The Question
Let $A$ be a set. It is true that there exists some cardinality $\kappa_A$ such that whenever $\Sigma$ is a $\sigma$-algebra, and $\Sigma$ contains a generating set of cardinality $|A|$, then $|\Sigma| \leq \kappa_A$. The proofs I know all either involve transfinite induction up to $\omega_1$, or the full axiom of choice. Is there a way to prove this fact that doesn't use transfinite induction, and doesn't use the full axiom of choice (but may use the axiom of countable choice, or the axiom of dependent choice)? The cardinality $\kappa_A$ need not be optimal.
Background
I'm trying to construct the free abstract $\sigma$-algebra (i.e. not subsets of a set) generated by a set $A$ using simple tools, and in particular, without the full axiom of choice. To do this, it suffices to bound the size of any $\sigma$-algebra generated by $A$. However, I'm having trouble coming up with a simple explanation for why such a $\sigma$-algebra is bounded.

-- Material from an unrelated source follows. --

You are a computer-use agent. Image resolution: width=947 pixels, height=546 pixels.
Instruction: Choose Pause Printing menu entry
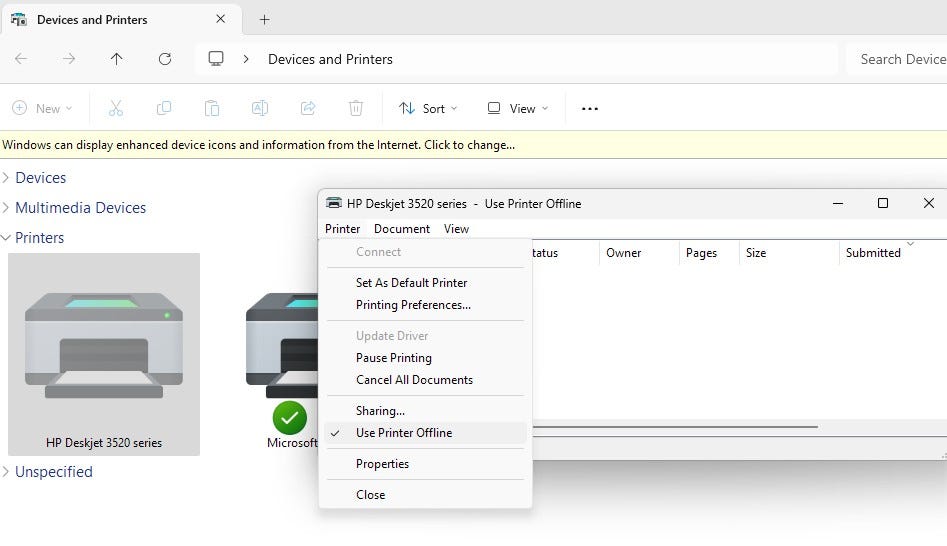394,358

I've seen a proof that uses transfinite induction up to $\omega_1$ to effectively list out all elements of $\Sigma$, when $A$ generates $\Sigma$. This gives the bound $\kappa_A \leq \max(2^{\aleph_0}, |A|)$. While this doesn't use the full axiom of choice, I don't think it is simple to explain to someone who isn't already aware that $\omega_1$ can be well-ordered without the axiom of choice, or who isn't already familiar with transfinite induction. So I am looking for an alternative proof, if such a proof exists.